A Democratic group crucial to John Kerry's presidential campaign has paid felons — some convicted of sex offenses, assault and burglary — to conduct door-to-door voter registration drives in at least three election swing states.

America Coming Together (search), contending that convicted criminals deserve a second chance in society, employs felons as voter canvassers in major metropolitan areas in Missouri, Florida, Ohio and perhaps in other states among the 17 it is targeting in its drive. Some of the felons lived in halfway houses, and at least four returned to prison.

ACT canvassers ask residents which issues are important to them and, if they are not registered, sign them up as voters. They gather telephone numbers and other personal information, such as driver's license numbers or partial Social Security numbers, depending on what a state requires for voter registration.

Felons on probation or parole are ineligible to vote in many states. Doug Lewis, executive director of the Election Center (search), which represents election officials, said he is unaware of any laws against felons registering other people to vote.

A review of federal campaign finance and state criminal records by The Associated Press revealed that the names and hometowns of dozens of ACT employees in Missouri, Florida and Ohio matched those of people convicted of crimes such as burglary, forgery, drug dealing, assault and sex offenses.

Although it works against the re-election of President Bush, ACT is an independent group not affiliated with the Kerry campaign — federal law forbids such coordination. Yet ACT is stocked with veteran Democratic political operatives, many with past ties to Kerry and his advisers.

ACT plans to spend about $100 million on initiatives to get out the vote for the presidential election, which likely will turn on how well Kerry and Bush can get their supporters to the polls.

ACT does not believe the felons it sends door to door pose a threat to the public, said Mo Elleithee, a Washington-based spokesman for the group.

"We believe it's important to give people a second chance," Elleithee said. "The fact that they are willing to do this work is a fairly serious indication that they want to become productive members of society."

Although ACT asks job applicants to cite their criminal history and hires some felons and not others, Elleithee would not reveal how many felons ACT has hired to canvass neighborhoods and register voters. They earn $8 to $12 per hour.

Elleithee confirmed that felons have been hired in Missouri, Florida and Ohio and said it is possible that felons have been hired in the other 14 states in which it's conducting its drive: Arizona, Arkansas, Iowa, Maine, Michigan, Minnesota, Nevada, New Hampshire, New Mexico, Oregon, Pennsylvania, Washington, West Virginia and Wisconsin.

Ed Gillespie (search), the chairman of the Republican Party, issued a statement calling the policy "disturbing" and questioned the group "proudly hiring felons convicted of sex offenses, assault and burglary to go house to house and handle sensitive personal information."

Citing security concerns for the public and for the felons, the Missouri Department of Corrections in April banished ACT from its pool of potential employers for parolees in its halfway houses in Kansas City and St. Louis, department spokesman John Fougere said. Five ACT employees lived at the Kansas City Community Release Center and two others at the St. Louis Community Release Center earlier this year.

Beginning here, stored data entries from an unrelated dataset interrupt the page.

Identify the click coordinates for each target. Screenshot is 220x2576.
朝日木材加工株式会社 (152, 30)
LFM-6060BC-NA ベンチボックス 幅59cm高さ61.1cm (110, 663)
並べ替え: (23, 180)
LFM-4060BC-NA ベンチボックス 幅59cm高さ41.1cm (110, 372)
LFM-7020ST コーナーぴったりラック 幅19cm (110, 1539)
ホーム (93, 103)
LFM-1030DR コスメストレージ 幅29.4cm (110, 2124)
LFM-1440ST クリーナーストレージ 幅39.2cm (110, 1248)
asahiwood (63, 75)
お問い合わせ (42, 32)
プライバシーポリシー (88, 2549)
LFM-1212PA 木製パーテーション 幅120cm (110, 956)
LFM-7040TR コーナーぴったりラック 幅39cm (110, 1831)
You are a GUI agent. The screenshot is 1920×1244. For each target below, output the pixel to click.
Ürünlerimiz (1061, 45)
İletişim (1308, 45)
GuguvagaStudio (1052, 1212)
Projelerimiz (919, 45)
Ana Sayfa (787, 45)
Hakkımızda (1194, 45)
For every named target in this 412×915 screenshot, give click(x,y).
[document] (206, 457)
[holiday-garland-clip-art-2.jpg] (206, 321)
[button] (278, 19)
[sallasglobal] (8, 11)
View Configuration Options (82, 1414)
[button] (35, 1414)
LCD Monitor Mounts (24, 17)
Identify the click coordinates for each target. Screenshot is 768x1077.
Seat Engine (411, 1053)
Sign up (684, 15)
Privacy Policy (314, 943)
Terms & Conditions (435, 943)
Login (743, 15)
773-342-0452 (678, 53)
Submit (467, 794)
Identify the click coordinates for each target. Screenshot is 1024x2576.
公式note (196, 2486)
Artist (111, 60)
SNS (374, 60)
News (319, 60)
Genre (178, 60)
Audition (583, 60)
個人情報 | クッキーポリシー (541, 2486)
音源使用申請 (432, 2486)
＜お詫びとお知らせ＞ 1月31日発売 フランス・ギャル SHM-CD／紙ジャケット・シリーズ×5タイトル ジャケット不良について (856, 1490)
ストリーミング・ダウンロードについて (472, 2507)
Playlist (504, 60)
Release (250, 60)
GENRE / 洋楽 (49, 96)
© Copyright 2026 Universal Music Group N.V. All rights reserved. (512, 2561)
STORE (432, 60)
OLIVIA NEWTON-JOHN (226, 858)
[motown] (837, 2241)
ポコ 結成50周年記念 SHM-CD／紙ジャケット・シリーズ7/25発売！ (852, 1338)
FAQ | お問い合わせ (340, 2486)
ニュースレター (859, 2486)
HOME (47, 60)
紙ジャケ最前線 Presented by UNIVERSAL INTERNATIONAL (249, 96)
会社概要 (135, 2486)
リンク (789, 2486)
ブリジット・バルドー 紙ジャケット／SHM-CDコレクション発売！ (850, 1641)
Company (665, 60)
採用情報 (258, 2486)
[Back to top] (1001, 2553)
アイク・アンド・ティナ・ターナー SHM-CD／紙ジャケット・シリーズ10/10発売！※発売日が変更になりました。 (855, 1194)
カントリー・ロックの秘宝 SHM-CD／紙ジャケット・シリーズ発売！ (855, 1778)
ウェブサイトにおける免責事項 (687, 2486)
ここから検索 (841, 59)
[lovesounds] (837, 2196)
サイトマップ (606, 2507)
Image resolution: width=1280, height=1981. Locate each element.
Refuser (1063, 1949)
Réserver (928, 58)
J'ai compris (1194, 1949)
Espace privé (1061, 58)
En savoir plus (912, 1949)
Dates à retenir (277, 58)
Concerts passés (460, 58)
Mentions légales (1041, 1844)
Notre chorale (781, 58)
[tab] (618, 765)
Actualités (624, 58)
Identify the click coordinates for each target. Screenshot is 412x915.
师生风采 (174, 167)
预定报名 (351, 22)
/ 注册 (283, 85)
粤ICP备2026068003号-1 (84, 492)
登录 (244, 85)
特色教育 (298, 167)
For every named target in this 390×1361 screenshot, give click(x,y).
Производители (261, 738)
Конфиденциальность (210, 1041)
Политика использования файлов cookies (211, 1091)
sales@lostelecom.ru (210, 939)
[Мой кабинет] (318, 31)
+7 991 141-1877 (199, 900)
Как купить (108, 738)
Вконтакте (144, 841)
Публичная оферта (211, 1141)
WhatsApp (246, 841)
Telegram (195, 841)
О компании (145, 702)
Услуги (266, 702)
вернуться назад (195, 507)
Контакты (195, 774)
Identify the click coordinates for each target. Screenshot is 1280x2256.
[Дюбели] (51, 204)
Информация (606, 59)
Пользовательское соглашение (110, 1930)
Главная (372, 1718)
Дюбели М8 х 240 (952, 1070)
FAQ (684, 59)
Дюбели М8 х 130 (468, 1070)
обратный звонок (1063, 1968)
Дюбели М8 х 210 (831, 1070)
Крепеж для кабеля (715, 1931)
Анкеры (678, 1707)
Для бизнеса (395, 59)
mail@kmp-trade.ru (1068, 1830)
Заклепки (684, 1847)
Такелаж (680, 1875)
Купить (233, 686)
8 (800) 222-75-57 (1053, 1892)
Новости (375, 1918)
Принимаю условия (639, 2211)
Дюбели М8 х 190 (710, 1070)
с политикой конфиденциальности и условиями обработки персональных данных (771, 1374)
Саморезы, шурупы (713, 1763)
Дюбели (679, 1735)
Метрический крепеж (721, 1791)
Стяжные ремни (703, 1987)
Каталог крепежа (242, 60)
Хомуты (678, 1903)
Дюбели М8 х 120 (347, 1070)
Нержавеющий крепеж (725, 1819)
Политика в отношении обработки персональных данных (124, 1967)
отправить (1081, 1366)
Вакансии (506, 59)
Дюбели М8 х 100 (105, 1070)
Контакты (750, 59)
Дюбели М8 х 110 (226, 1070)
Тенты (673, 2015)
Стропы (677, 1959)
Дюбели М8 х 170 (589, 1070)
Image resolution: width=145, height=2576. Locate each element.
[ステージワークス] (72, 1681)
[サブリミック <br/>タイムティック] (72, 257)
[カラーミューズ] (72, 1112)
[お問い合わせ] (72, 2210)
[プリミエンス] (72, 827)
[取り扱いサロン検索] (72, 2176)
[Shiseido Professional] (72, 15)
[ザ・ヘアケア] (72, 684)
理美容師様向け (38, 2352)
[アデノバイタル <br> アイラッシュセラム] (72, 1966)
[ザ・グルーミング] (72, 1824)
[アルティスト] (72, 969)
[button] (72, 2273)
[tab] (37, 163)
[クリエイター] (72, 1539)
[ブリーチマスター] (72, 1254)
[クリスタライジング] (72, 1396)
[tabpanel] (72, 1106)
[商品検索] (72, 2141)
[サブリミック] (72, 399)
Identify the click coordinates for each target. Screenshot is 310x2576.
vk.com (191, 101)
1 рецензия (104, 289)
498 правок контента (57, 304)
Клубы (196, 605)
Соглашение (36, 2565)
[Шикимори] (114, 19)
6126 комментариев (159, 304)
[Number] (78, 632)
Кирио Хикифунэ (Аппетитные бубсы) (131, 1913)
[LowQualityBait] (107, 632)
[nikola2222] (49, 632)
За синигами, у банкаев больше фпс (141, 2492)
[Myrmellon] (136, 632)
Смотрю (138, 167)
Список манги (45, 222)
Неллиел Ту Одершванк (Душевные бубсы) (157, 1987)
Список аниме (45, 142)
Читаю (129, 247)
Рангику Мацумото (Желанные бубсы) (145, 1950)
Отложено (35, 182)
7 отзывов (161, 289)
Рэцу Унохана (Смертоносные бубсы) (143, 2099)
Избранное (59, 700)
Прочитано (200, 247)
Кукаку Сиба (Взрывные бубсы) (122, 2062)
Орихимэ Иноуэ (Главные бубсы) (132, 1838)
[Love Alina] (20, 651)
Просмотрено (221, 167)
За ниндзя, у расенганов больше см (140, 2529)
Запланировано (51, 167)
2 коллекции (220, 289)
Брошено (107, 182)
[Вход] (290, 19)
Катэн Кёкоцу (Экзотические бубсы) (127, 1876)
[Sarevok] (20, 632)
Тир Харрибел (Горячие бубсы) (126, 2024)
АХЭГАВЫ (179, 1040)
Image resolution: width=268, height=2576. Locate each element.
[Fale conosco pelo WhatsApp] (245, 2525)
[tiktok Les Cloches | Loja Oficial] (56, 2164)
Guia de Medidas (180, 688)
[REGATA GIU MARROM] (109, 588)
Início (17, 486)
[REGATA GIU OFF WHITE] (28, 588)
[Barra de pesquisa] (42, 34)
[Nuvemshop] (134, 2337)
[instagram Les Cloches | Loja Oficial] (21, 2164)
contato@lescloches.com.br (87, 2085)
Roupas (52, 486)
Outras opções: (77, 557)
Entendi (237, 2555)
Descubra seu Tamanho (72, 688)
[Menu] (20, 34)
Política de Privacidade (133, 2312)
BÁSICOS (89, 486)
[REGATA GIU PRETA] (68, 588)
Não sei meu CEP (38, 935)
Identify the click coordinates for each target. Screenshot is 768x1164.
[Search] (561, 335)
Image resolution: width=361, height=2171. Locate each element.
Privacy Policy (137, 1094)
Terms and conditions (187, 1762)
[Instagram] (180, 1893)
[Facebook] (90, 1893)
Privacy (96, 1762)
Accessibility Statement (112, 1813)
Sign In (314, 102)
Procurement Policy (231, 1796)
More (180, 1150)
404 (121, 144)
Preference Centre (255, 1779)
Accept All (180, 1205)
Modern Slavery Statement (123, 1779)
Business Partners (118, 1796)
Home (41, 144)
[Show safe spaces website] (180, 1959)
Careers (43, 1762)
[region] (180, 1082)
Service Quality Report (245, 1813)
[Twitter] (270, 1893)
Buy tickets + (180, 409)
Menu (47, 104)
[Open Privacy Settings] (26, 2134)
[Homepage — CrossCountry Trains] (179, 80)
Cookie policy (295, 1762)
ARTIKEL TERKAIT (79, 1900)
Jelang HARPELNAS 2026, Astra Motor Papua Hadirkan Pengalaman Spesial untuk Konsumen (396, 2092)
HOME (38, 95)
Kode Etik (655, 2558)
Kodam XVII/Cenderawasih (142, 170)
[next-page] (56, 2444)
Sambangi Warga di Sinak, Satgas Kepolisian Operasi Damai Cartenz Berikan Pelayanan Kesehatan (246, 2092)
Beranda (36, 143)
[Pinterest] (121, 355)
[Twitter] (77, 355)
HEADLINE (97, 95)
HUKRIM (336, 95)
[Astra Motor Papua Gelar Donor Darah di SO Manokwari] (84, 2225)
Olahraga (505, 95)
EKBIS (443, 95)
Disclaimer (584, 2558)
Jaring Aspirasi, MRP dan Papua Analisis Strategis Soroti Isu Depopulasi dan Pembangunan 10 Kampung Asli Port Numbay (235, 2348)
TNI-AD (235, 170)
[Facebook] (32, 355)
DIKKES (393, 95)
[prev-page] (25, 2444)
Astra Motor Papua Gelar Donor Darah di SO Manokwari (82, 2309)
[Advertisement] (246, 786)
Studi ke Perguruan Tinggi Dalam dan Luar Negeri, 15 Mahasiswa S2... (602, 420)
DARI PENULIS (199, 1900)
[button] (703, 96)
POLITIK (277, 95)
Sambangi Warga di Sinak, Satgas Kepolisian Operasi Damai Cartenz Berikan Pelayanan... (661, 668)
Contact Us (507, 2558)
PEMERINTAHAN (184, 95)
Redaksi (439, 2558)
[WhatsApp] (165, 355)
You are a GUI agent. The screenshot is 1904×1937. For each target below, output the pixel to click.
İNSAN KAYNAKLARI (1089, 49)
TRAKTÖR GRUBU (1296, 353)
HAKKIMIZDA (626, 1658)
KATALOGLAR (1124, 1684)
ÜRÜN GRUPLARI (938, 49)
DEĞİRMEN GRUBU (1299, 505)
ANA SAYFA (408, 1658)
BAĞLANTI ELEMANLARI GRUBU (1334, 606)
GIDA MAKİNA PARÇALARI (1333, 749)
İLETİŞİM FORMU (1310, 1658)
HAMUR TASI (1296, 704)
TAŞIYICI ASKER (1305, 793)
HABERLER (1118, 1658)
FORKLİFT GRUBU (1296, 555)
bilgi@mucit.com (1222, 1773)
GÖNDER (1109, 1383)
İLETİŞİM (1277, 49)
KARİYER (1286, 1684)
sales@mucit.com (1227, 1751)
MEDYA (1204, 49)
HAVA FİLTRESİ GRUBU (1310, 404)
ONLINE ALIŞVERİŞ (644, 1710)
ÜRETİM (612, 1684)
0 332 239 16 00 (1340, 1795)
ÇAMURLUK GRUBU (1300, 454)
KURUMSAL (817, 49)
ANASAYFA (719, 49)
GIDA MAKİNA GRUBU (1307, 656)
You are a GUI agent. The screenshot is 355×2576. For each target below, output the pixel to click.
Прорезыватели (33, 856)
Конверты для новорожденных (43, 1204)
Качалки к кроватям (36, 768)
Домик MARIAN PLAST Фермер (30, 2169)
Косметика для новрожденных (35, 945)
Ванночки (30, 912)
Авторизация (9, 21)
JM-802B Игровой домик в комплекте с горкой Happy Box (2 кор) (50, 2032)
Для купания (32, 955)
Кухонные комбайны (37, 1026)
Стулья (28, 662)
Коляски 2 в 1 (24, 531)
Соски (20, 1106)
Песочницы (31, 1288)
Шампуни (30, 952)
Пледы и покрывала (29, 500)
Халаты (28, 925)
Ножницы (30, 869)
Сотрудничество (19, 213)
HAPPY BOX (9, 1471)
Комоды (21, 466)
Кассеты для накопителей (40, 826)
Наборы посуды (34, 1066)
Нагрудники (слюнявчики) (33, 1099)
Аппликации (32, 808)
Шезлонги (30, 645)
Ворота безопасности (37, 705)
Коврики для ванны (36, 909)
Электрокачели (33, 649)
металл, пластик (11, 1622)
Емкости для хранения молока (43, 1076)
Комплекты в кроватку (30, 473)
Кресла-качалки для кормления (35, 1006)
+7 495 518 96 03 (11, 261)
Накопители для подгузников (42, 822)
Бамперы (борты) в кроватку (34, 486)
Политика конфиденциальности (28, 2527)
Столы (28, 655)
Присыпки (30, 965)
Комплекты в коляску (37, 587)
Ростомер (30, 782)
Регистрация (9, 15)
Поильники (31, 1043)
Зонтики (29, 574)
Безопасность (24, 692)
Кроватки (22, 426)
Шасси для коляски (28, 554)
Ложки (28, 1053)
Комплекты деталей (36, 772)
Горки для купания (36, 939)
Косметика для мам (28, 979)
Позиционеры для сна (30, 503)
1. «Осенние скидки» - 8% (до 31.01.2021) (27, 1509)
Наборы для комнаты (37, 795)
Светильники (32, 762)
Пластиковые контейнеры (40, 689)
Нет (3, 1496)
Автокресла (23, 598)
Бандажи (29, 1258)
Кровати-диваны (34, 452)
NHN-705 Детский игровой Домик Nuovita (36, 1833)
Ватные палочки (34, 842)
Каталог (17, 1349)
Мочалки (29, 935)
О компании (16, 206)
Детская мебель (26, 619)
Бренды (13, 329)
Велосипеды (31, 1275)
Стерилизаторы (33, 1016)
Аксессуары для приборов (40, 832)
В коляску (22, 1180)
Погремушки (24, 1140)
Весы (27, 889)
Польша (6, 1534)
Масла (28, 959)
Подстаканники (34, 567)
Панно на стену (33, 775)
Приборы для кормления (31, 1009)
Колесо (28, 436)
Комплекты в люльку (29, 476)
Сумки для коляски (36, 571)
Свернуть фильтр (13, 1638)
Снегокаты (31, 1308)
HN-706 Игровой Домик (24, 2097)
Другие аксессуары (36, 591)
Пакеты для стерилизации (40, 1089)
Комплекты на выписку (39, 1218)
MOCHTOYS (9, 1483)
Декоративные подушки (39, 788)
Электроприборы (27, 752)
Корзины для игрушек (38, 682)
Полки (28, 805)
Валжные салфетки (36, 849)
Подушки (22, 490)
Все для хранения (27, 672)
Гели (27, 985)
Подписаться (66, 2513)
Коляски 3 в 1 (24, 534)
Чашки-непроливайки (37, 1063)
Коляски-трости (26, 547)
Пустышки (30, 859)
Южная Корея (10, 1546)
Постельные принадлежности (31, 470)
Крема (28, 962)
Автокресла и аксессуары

"From a public safety standpoint, we didn't want offenders to be in a situation where they would be handling that information," Fougere said. Officials also were concerned the door-to-door campaign would put felons at greater risk of false accusations, he said.

Among the ACT employees in Ohio was a woman convicted of gross sexual imposition. She completed her parole 12 years ago.

"If she was still on parole that job wouldn't have been approved," said Andrea Dean, spokeswoman for the Ohio Department of Correction. "People who have been out of prison and haven't had any other problems with law enforcement, they should be given that second chance to be viable citizens."

In Florida, most felons released from prison are not on parole or probation. "If they're released from our custody and there is no other supervision ... we can't prohibit them from taking a job like this," said Sterling Ivey, a spokesman for the Florida Department of Corrections.

ACT adopted a policy against employing violent felons this spring, Elleithee said, but he declined to release the policy or to describe what the group considered violent.

"We're constantly looking internally to better our hiring practices," he said. "But the bottom line is we would never hire anyone who we felt was a threat to anyone else."

At least two felons who were stationed at a Missouri halfway house have since moved into the community and are again employed by ACT "and are a tremendous part of our team," Elleithee said.

Four of ACT's former employees living at a Missouri halfway house have since been returned to prison - two for drug violations, one for endangering the welfare of a child and another for walking away from the facility. None of the incidents was related to their work for ACT, Fougere said.